By Julie Gordon
OTTAWA (Reuters) – A sedate strip of Ottawa’s downtown has been transformed into a weeks-long street party as anti-vaccine mandate protesters have settled in, complete with barbecues, bouncy castles and a hot tub, drawing the ire of the city’s exhausted residents.
Hundreds of vehicles, including trucks, have lined a roughly one-mile stretch of the Canadian capital since Jan. 28, turning the picturesque avenue that runs in front of the Gothic-style Parliament complex and Supreme Court into a temporary home for the self-titled “Freedom Convoy.”
“All the love coming in, it helps us guys on the ground,” said protester Chris Dacey, as dance music throbbed from a stage and people lined up for hot dogs at a nearby stand.
The massive stage and a tall wooden tower used by protest organizers as a broadcast center are the heart of the encampment, strategically set up across from Prime Minister Justin Trudeau’s office.

+-------+

_TASK:_ Continue the news report about the anti-vaccine mandate protest in Ottawa, starting after its last sentence. The rows play no part in the work here.

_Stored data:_
+-------+

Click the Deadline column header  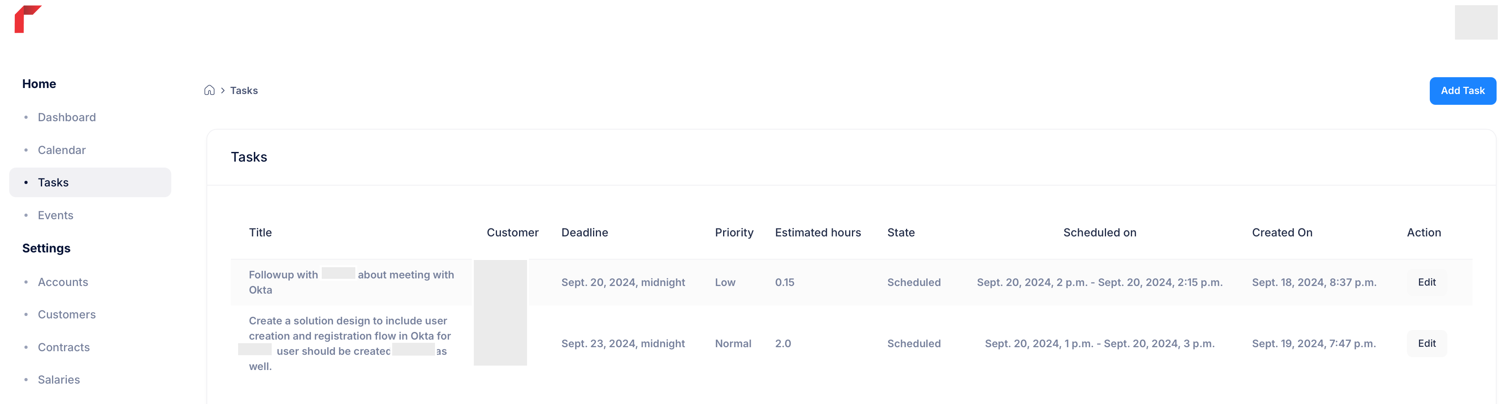tap(584, 232)

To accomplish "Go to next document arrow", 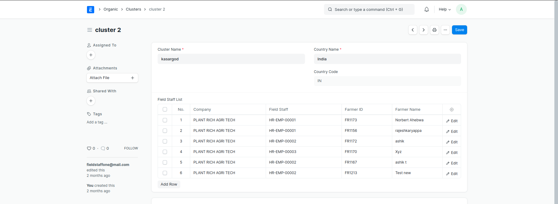I will (423, 30).
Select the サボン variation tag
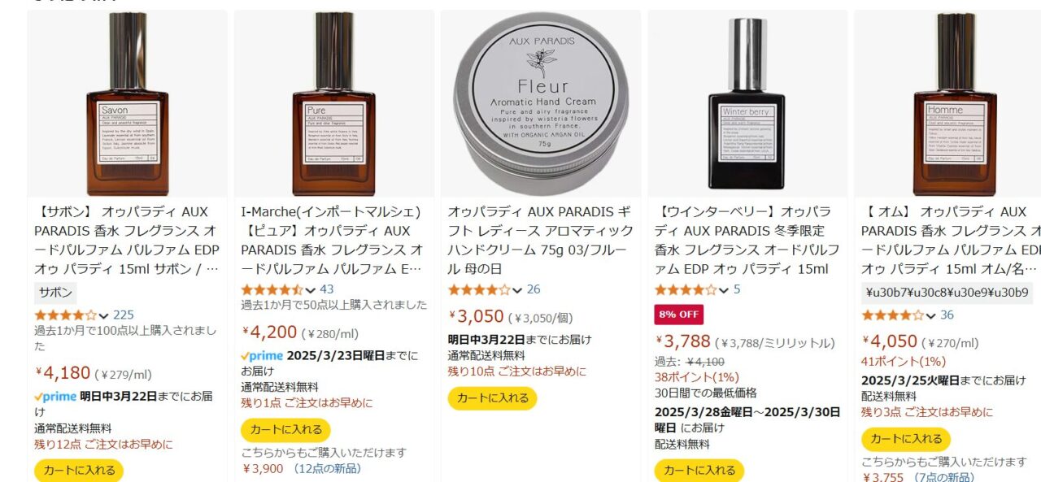Image resolution: width=1041 pixels, height=482 pixels. (55, 293)
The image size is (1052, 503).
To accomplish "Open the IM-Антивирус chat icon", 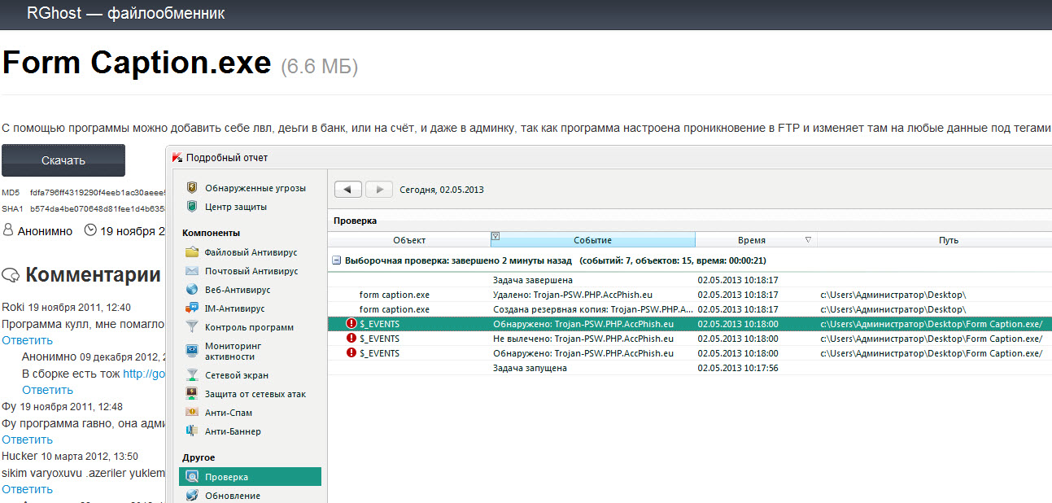I will tap(192, 308).
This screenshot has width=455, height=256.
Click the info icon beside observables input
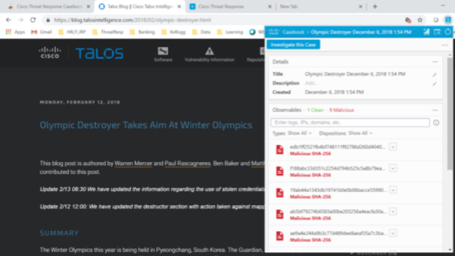pos(436,122)
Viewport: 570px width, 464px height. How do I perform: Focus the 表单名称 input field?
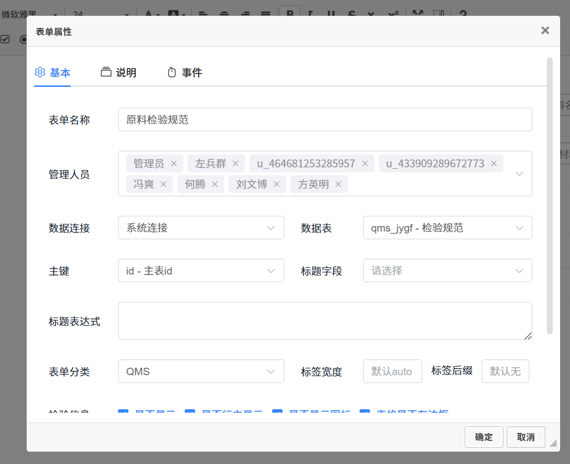[x=325, y=119]
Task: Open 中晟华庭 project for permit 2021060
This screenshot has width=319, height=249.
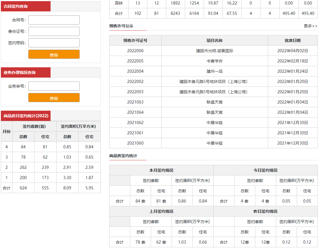Action: point(214,143)
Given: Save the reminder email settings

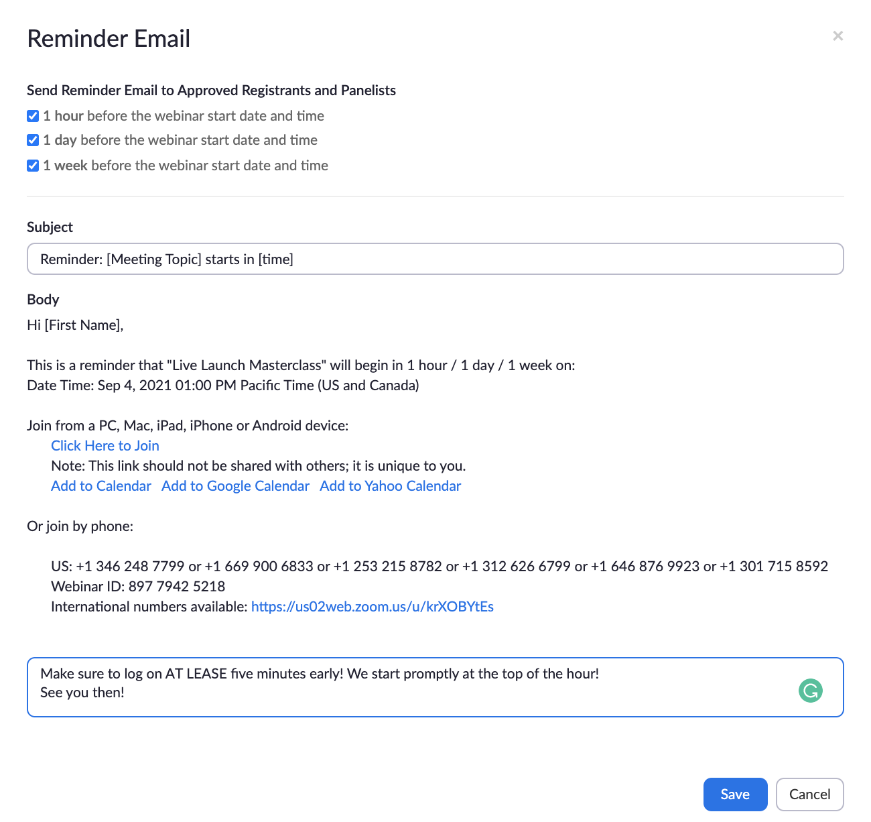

+-------+

_TASK RESPONSE:_
Bagpipers playing doleful tunes flow into DJs spinning music and live bands belting out rock covers, all punctuated with enthusiastic screams of “Freedom” from the crowd in frigid temperatures.
Next to the stage, a massive Canadian flag stretches above a crosswalk near four plywood urinals with signs proclaiming “Freedom to Pee.” All along the road, trucks were plastered in anti-mask, anti-vaccine and anti-Trudeau signs.
The mood among the crowd was jovial late on Thursday, even as police handed out warnings to leave the site or risk arrest.
“I’m looking forward to being cellmates with a lot of you,” a woman yelled to the cheering crowd from the stage. “We are not backing down.”
Half a block away, trucker Jacob Redecop and two of his co-workers had set up a grill behind their rig and were busy cooking steaks. They said they would stay put until the vaccine mandates were lifted.
“We came here for a reason,” said Redecop. “We’re not here just because of us. We’re here for the next generation.”
‘RIGHT TO LIVE PEACEFULLY’
In a nod to how entrenched the protesters are, several have set up mailboxes outside their trucks. Organizers set up bouncy castles for children at the site while a portable hot tub has proved popular, with protesters lounging in bubbling water.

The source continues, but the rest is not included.